§ The task: What lines below contain the word "filter"? Please pull each one out.

=== Begin Enclosure ===

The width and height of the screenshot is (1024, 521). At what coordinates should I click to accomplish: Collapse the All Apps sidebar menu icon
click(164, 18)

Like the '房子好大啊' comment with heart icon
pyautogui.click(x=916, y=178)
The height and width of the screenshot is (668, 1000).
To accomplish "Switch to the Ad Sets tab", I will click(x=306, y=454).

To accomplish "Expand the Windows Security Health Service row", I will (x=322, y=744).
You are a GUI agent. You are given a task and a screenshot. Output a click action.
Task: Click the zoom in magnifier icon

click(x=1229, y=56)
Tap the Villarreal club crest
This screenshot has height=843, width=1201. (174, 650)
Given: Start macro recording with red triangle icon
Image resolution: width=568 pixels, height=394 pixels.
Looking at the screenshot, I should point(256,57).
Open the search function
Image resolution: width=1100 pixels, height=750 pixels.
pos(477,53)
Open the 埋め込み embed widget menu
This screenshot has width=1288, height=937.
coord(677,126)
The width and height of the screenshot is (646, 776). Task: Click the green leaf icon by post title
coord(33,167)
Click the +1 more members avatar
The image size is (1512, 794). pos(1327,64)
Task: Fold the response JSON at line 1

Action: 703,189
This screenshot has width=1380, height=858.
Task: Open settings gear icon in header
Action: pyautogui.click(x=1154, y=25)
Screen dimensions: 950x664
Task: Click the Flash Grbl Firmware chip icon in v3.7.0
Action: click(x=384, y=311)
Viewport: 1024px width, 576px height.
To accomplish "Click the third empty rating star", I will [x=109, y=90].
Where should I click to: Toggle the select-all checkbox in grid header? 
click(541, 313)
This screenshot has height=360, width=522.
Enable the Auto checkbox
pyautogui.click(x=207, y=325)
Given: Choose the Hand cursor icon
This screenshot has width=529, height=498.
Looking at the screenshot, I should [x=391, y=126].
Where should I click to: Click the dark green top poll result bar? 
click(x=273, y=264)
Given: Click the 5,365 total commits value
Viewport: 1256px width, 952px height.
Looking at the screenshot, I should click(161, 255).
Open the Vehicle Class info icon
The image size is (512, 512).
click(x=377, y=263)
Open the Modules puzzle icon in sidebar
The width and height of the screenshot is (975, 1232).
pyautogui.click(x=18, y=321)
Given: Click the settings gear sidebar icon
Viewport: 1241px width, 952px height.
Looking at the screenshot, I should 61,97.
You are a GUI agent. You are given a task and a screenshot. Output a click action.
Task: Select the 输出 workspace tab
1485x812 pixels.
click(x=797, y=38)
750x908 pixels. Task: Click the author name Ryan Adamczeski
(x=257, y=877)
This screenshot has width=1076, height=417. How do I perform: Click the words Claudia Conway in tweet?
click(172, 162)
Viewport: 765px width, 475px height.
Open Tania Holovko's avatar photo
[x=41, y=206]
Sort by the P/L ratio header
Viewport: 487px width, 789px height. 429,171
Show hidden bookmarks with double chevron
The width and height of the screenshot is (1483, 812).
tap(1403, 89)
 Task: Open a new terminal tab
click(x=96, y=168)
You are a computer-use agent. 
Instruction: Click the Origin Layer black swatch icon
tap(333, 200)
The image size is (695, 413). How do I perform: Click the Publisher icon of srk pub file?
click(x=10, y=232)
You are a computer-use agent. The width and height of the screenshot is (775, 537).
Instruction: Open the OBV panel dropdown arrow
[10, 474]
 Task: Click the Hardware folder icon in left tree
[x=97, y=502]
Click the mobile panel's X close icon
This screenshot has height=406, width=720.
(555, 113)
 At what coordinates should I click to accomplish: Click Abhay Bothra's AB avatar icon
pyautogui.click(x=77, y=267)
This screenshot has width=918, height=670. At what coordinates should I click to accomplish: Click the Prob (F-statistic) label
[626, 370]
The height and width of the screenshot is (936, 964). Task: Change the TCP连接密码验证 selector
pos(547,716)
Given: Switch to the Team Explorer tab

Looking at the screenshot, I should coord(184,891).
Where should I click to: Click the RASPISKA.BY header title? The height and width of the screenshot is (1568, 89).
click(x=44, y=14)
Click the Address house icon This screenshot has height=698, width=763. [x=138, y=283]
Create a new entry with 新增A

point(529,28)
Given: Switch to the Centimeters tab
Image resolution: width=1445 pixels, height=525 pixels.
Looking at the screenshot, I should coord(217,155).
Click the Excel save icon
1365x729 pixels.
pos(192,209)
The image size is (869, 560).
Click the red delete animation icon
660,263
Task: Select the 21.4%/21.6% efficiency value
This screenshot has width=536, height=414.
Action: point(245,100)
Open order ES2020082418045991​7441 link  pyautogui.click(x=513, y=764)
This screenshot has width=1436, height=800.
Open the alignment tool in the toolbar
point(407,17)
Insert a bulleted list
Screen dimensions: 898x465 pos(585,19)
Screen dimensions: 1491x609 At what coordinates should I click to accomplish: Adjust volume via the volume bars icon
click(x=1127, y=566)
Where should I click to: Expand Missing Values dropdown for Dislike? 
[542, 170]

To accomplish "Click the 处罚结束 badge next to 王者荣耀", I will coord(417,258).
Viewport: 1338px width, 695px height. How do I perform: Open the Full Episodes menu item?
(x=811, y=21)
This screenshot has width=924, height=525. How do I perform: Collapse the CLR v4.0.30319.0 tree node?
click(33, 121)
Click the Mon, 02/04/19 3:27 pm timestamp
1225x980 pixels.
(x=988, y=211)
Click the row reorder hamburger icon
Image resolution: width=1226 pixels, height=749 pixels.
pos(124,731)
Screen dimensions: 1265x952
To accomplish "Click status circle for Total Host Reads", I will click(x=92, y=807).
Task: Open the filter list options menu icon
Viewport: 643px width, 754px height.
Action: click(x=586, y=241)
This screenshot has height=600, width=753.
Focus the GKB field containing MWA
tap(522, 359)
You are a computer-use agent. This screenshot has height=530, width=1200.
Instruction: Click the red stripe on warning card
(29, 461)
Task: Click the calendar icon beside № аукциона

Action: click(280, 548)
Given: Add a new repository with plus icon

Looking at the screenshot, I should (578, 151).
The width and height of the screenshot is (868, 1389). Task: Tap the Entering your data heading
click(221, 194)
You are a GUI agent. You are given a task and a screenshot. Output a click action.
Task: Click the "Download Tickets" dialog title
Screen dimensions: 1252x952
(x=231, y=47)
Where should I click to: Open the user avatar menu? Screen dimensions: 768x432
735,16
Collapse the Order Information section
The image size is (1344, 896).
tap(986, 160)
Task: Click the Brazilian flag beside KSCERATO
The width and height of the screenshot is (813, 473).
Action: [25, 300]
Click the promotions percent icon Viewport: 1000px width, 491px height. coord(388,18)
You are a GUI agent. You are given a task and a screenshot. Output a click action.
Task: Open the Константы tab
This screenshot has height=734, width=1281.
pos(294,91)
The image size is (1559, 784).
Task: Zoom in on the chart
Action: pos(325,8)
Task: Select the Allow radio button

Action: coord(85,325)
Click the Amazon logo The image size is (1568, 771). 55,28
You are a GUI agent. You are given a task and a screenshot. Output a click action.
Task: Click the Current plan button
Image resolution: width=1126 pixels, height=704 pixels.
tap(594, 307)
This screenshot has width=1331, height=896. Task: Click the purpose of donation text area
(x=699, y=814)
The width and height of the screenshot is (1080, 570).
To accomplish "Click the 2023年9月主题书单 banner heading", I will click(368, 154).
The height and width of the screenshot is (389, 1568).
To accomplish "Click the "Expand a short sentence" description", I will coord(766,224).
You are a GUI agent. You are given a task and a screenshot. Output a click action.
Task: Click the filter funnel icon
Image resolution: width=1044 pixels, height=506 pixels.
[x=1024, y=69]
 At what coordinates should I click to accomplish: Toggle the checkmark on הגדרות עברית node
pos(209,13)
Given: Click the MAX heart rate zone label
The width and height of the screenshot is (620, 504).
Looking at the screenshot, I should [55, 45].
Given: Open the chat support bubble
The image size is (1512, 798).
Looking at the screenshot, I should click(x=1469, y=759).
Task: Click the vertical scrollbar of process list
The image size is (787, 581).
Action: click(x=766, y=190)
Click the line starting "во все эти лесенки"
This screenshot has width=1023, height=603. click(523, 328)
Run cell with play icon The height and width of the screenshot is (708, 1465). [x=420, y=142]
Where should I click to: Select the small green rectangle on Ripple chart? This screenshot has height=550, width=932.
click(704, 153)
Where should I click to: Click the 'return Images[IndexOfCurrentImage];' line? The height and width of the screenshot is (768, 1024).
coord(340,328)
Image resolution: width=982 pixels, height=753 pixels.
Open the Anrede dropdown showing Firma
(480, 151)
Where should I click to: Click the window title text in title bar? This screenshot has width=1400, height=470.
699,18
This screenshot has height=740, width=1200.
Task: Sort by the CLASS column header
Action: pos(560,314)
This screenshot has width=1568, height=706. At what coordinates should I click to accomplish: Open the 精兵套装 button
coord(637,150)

=== End Enclosure ===

§ Task response:
Task: Open the filter list options menu icon
Task: Click the filter funnel icon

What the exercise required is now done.